Mais je ne me joins pas à la fête. Habillé de la tête aux pieds des plus beaux atours que mon père a fait faire sur mesure pour l’occasion, la barbe tressée avec soin, je me suis arrêté devant la statue d’
Orgin le Routier. Il est mon … quintaïeul je crois. Ce Nain est un exemple pour notre famille. C’est un ingénieur, enfin, c’était un ingénieur. Il était surtout un bâtisseur. Il tient son nom de l’oeuvre majeure de sa vie, la construction d’une route solide, large et sécurisée entre entre
Karak Izor et
Karak Norn. Je m’agenouille devant sa statue de pierre. Des bougies ont été allumées devant la miniature représentant son oeuvre, une maquette de la montagne et de la route construite. Je suis subjugué. Je cherche à me remémorer les détails de sa vie. N’est-ce pas lui qui a construi le système d’approvisionnement en eau de la cité ? C'était dans son jeune âge, bien avant qu'il ne bâtisse cette fameuse route.

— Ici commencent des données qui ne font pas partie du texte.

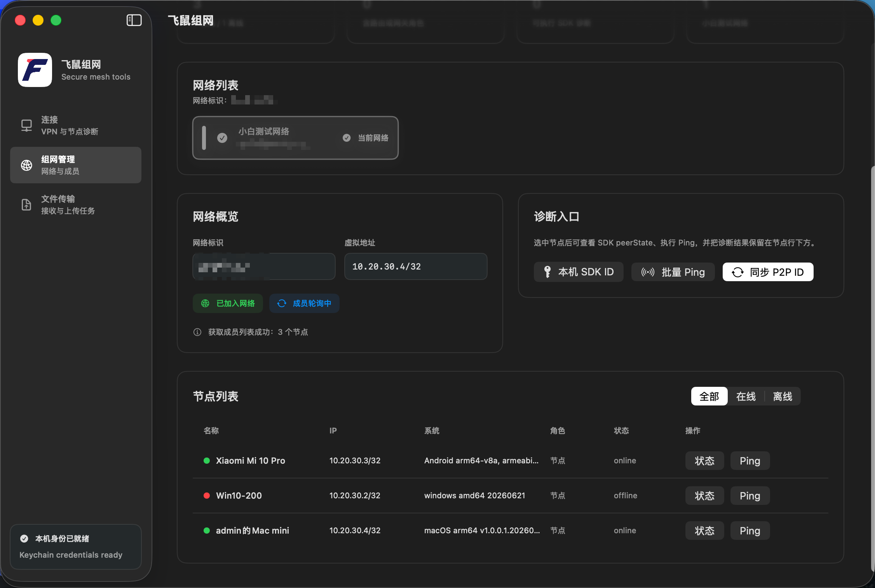Switch node filter to 离线
Viewport: 875px width, 588px height.
[782, 396]
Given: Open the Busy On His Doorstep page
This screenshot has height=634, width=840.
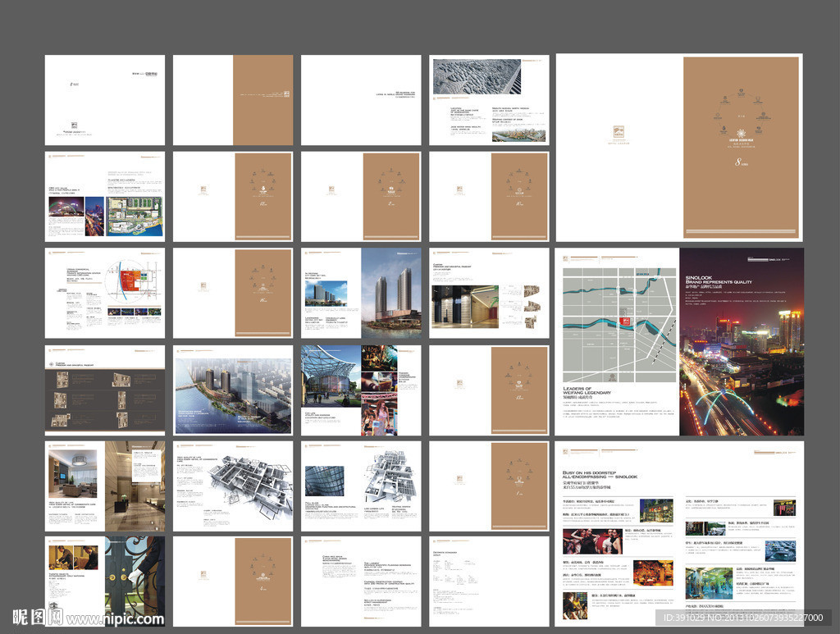Looking at the screenshot, I should click(x=679, y=533).

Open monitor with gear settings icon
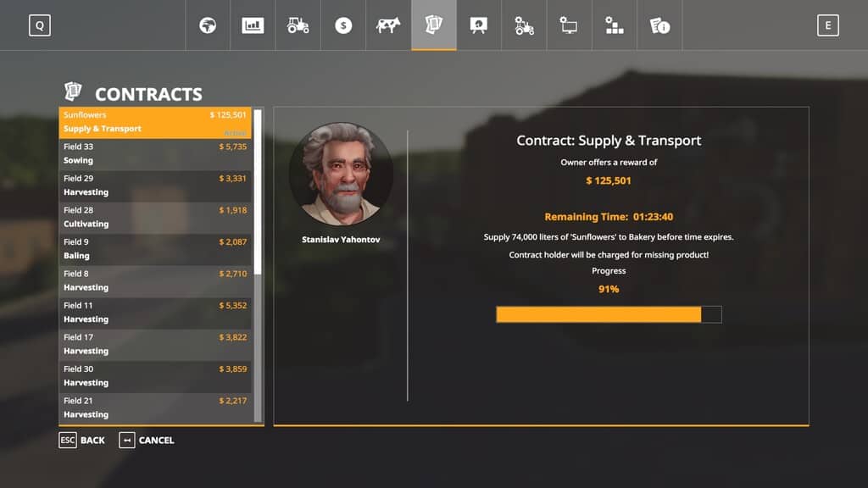(569, 25)
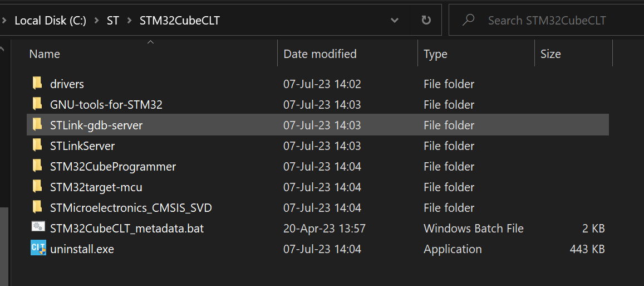Click the drivers folder icon
This screenshot has height=286, width=644.
pyautogui.click(x=37, y=84)
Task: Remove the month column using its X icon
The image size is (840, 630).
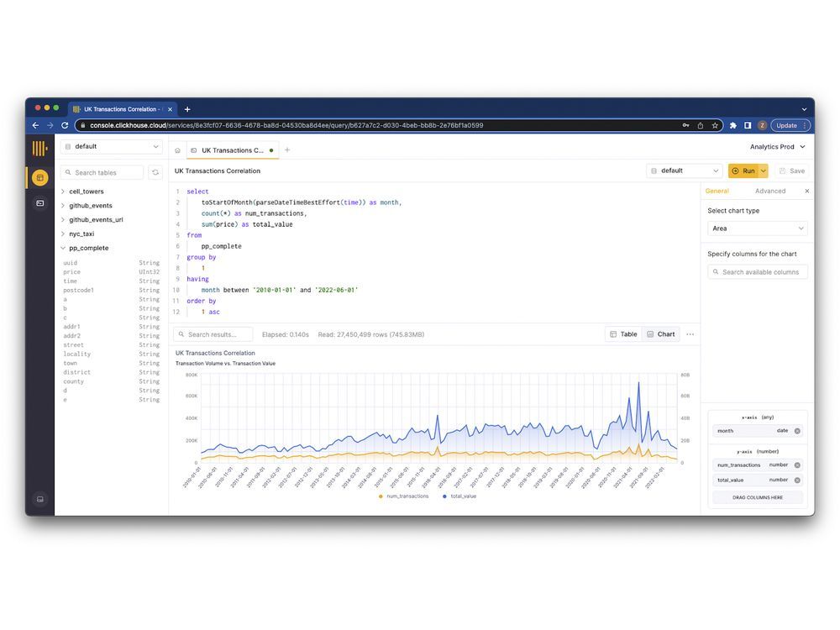Action: pyautogui.click(x=798, y=431)
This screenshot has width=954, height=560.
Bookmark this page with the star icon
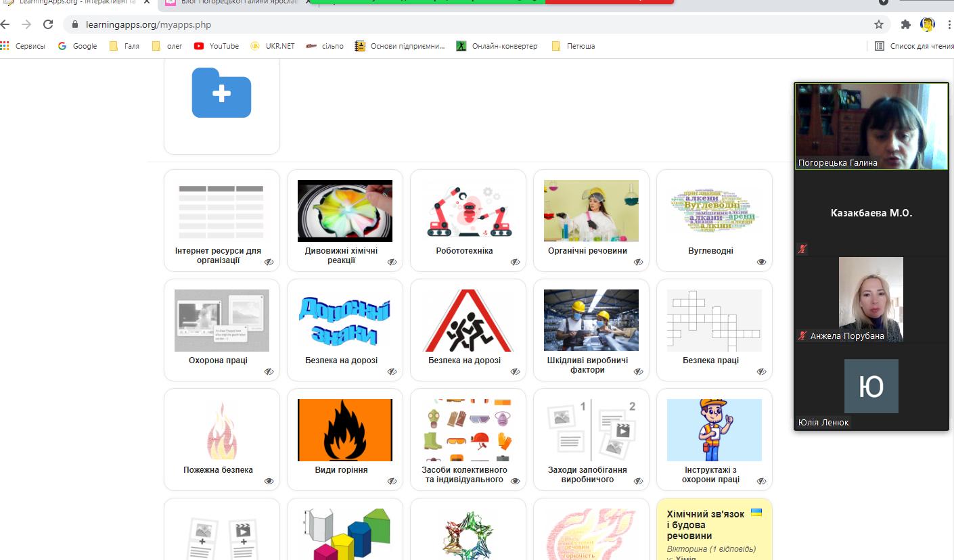[879, 24]
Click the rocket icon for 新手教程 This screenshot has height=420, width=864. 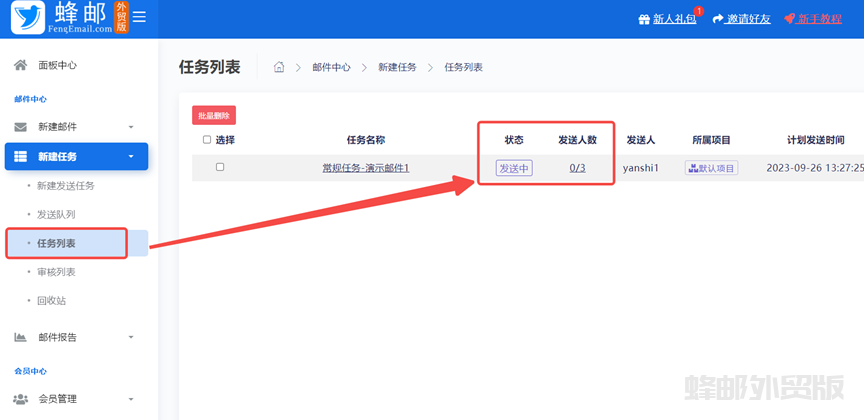pyautogui.click(x=789, y=19)
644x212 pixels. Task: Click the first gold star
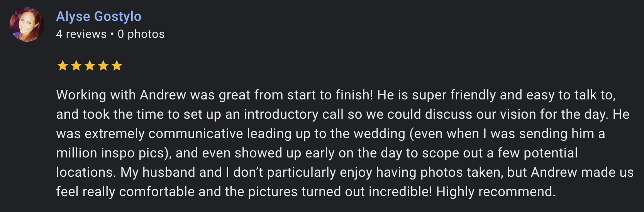(x=63, y=66)
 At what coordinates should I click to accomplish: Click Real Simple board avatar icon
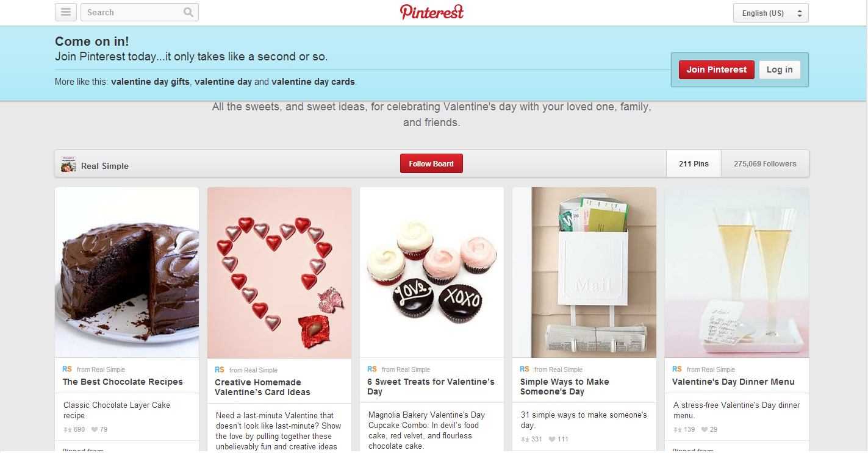click(68, 164)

Je ne sais pas si c’est l’esprit d’
Orgin qui m’a investi, mais à ce moment là, j’ai senti un besoin irrépressible d’aller voir ces voûtes et aqueducs. Sans plus attendre, je quitte la réception et me rue vers les niveaux inférieurs sous l’oeil courroucé de mon père,
Xorax.
Partout dans la citadelle, les festivités battent leur plein. Partout de la musique, des couleurs, des chants, des processions respectueuses. Mais plus je descends dans les profondeurs de la citadelle, plus je me rapproche des
gorm rikkit3, et plus le calme et la paix s’installent. Armé de ma seule lampe pour lumière, je m’enfonce vers les réserves d’eau. Bientôt, ma lanterne est inutile. Je suis arrivé. J’en ai le souffle coupé.
Un système de miroirs amène une lumière jaune sur les piliers de pierre qui soutiennent les voûtes au-dessus du lac souterrain. L’eau calme et transparente reflète avec douceur cette lumière. Un large trottoir borde le lac dont les rives opposées sont si lointaines que je ne puis les apercevoir d’où je suis. Avec régularité, les piliers se réfléchissent dans le miroir de l’eau. Le lac est si profond que l’on en voit pas le fond. Ici et là des chemins de pierre, des ponts, permettent de s’avancer sur le lac.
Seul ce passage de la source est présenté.